Landing the NHS contract is the biggest triumph of this strategy so far, with Palantir laying the groundwork going back years. The Financial Times reports that a company insider called the contract a "must-win deal." Palantir got its foot in the door at the beginning of the pandemic, collaborating with the NHS on the UK's COVID-19 datastore for just £1 . It later poached Indra Joshi, former NHS head of artificial intelligence, and Harjeet Dhaliwal, former NHS deputy director of data services. It hired consulting firms Global Counsel and Fleetwood Strategy to lobby on its behalf. Palantir's London branch is its biggest office globally , employing over 700 people.
Most importantly, Palantir delivered tangible value to the NHS: FT has a senior NHS official saying "If you were to compare the [successful] work that Palantir did in vaccines and PPE, with the work that Palantir didn't do, which was test and trace...[Palantir] hasn't let us down."
The "must-win deal" has been won: what does it mean for the stock? I'm bullish on Palantir as probably the best AI pure play on the market today, and just became even more bullish on the company, but I think its stock is fairly valued. Landing the deal to build British healthcare's operating system without having to give up lead role to a local firm (such as the Quantexa and IBM partnership) is the best outcome investors could possibly hope for, yet I believe much of this is already priced into the stock, which has run up 40% since the beginning of November:
There have definitely been insider leaks of varying credibility, as publications like Digital Health reported as early as two weeks ago about Palantir winning the contract, albeit without any sources and NHS England refusing to confirm. Bloomberg reported over a month ago that Palantir was in line to win pending official approval, sources also anonymous. Yesterday, UK newspapers The Guardian and The Telegraph broke that Palantir has won the contract, with an imminent official announcement coming from the NHS.
The adage "buy the rumor, sell the news" applies here: I first entered Palantir at $11 when it launched AIP, bought more at $15 after the Bloomberg report, and sold 40% of my position in the $21 range.
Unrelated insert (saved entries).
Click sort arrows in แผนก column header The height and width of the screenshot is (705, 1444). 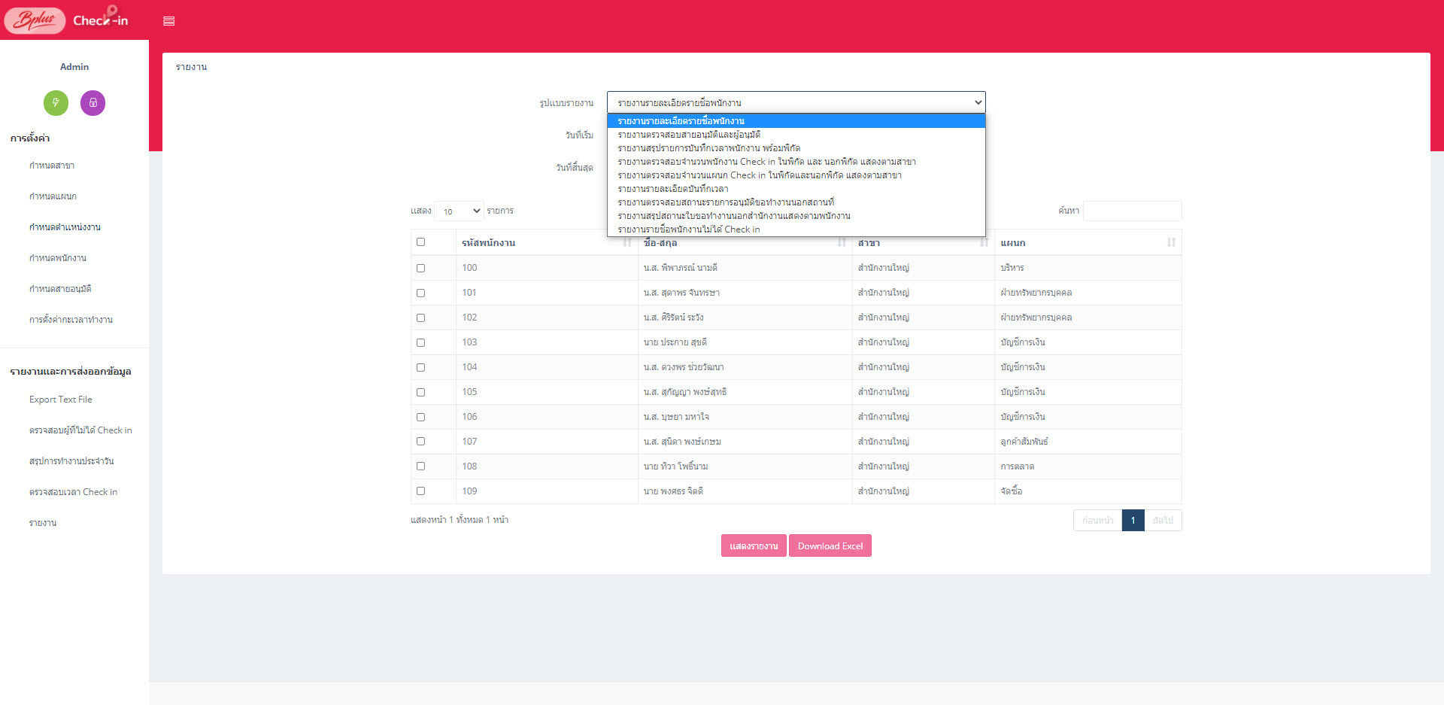click(1170, 242)
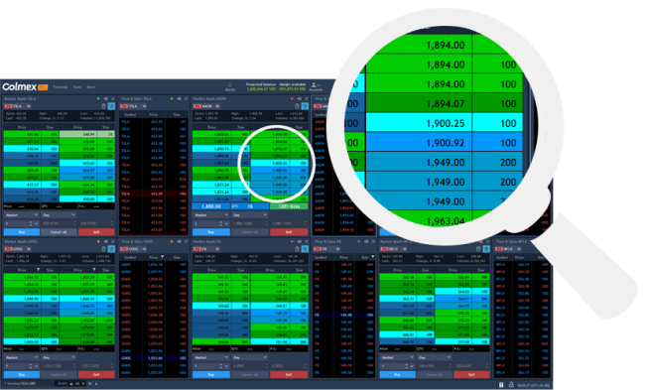Screen dimensions: 647x390
Task: Open the Market order type dropdown for TSLA
Action: point(22,215)
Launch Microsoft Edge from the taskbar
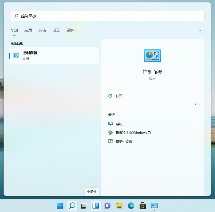Viewport: 215px width, 212px height. pyautogui.click(x=131, y=206)
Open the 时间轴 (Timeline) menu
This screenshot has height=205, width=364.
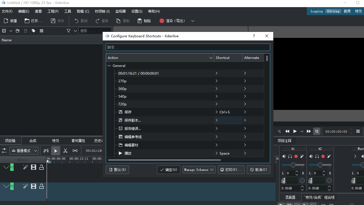coord(102,11)
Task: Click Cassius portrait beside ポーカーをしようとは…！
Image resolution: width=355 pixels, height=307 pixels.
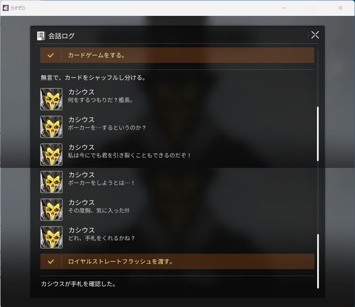Action: pyautogui.click(x=51, y=182)
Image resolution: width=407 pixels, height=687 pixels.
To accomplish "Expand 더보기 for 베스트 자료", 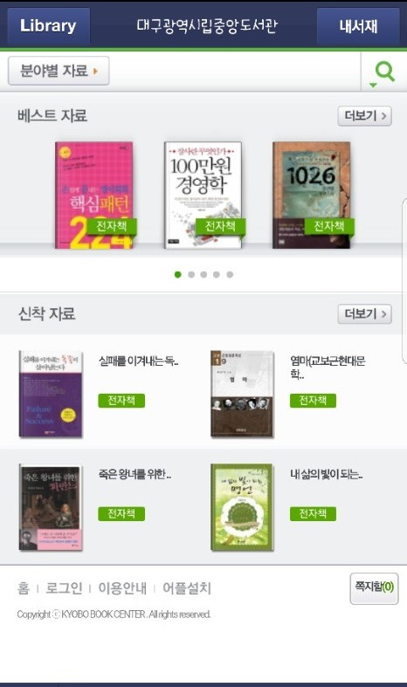I will (365, 116).
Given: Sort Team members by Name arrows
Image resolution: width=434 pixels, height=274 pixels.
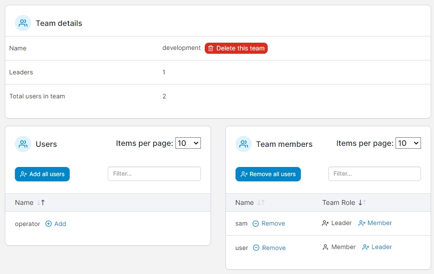Looking at the screenshot, I should click(261, 203).
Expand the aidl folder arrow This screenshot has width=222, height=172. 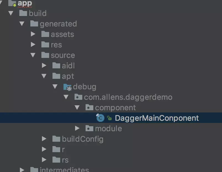[44, 65]
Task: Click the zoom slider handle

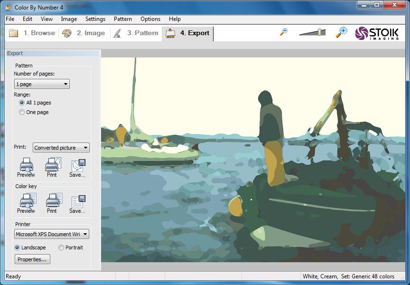Action: [319, 32]
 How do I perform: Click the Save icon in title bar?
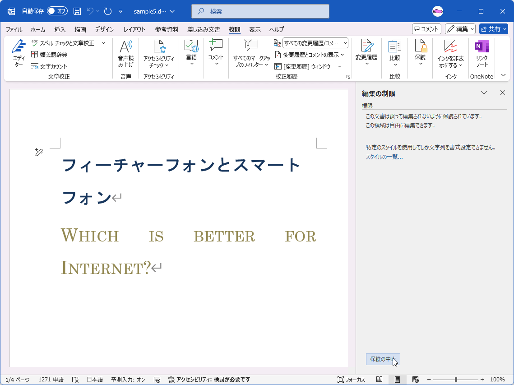click(x=77, y=11)
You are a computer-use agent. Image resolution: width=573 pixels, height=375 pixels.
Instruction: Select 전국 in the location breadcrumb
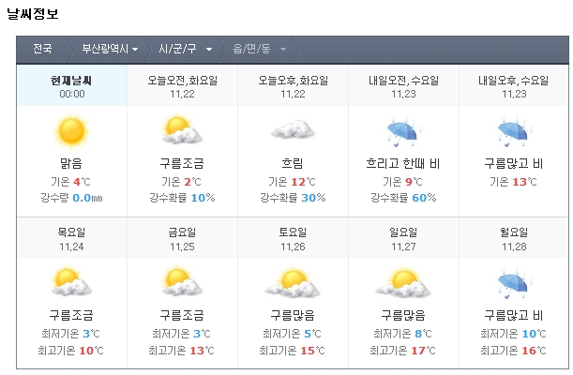tap(42, 49)
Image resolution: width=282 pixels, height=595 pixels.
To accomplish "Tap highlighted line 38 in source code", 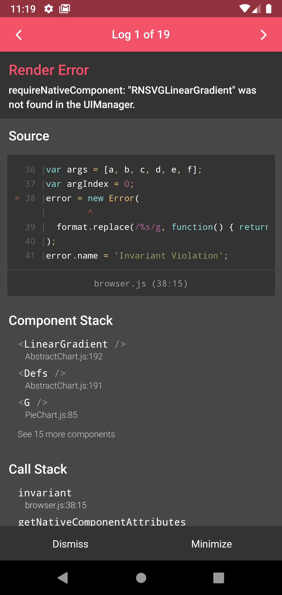I will (141, 198).
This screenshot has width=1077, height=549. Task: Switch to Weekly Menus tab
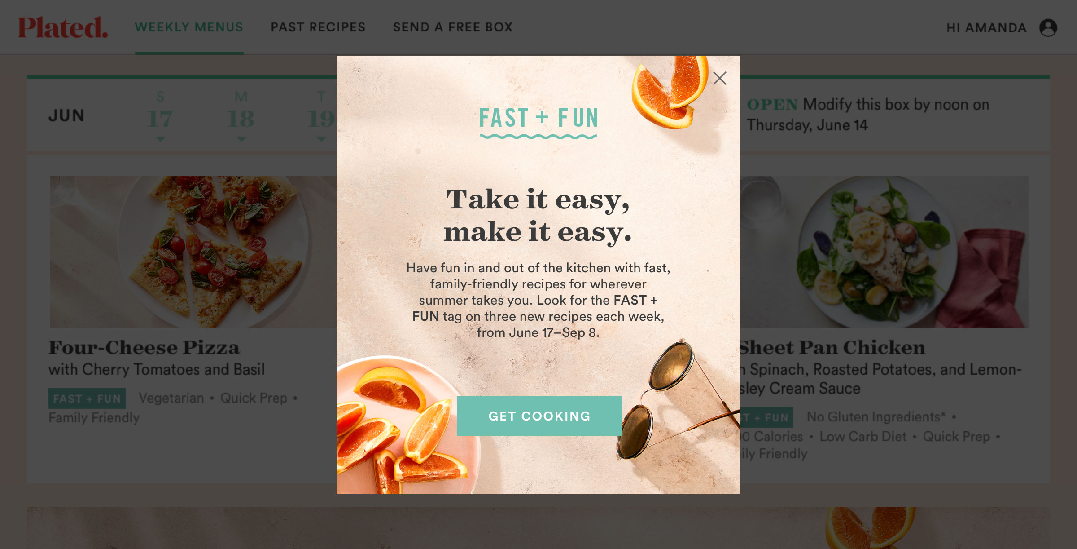coord(189,27)
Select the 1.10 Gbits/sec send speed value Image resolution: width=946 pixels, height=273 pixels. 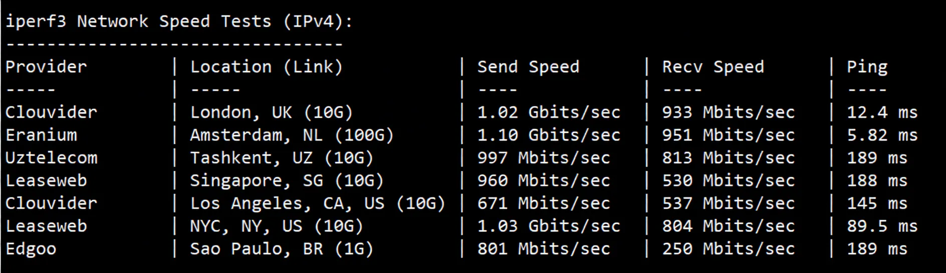pos(549,135)
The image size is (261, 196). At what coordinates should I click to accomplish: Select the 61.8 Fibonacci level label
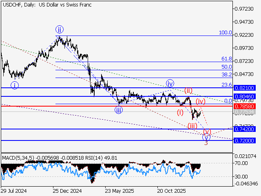point(227,59)
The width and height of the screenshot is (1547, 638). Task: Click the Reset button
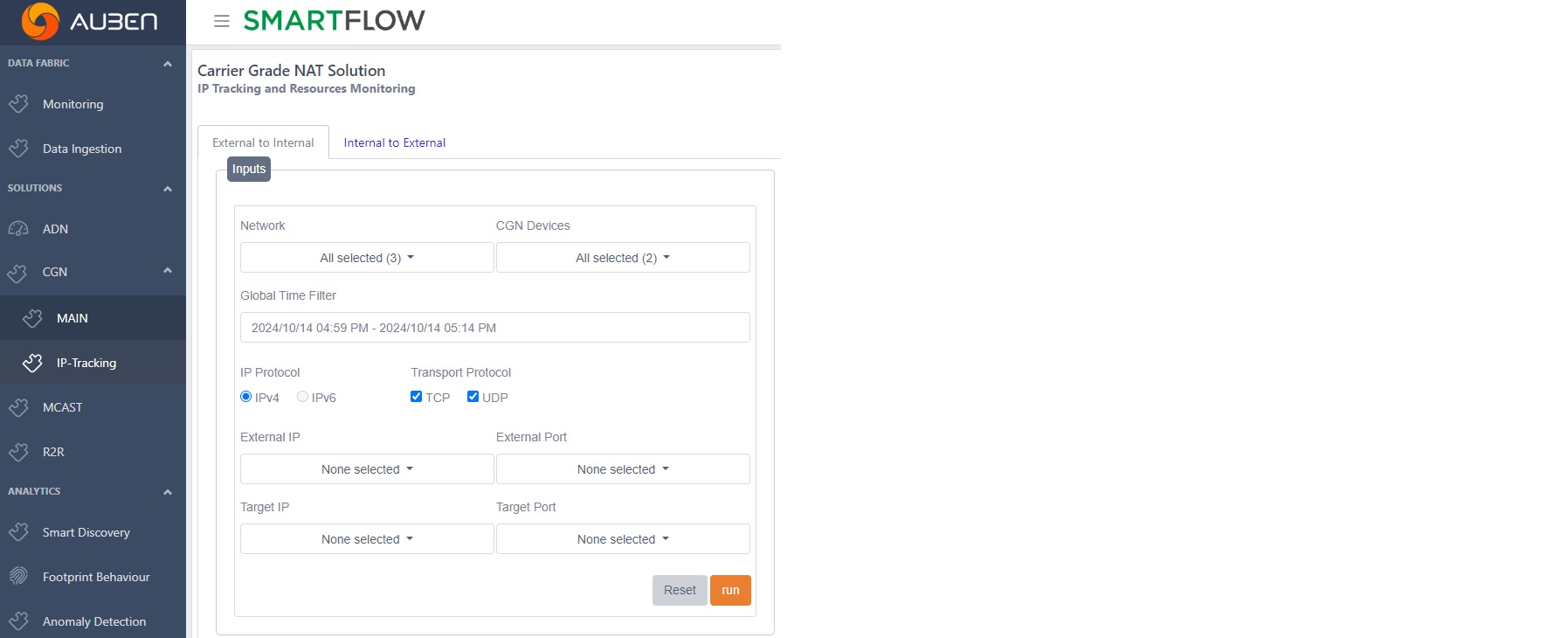click(x=680, y=590)
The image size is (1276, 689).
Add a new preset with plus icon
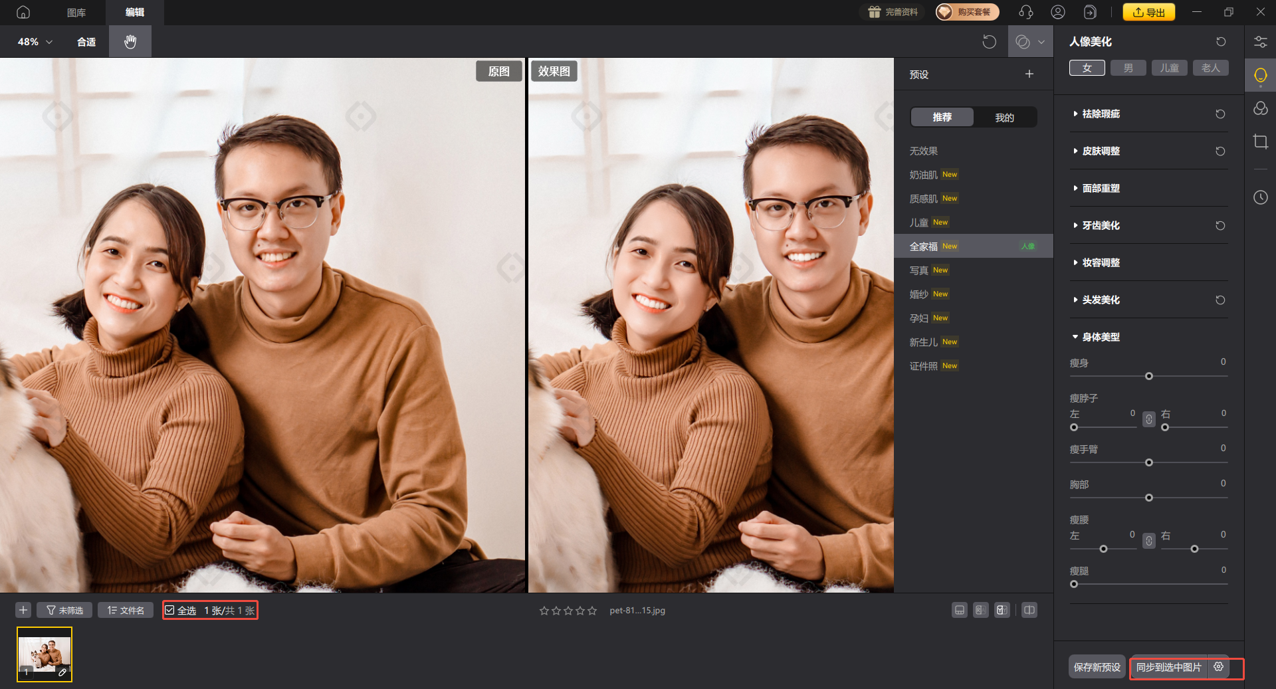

Although I remain very bullish on the company and its long-term AI strategy, in the short run I see Palantir Technologies Inc. shares as fully valued. Bank of America analyst Mariana Perez, who has been following Palantir for years, has a price target of $21 , which we've just breached. We haven't reached Dan Ives' $25 PT yet, but I'm not quite as confident as he is in the near term, while being quite confident that we'll get there eventually. As such, I rate Palantir stock a Hold on the back of the NHS deal win, and a Strong Buy if it falls below $15 again.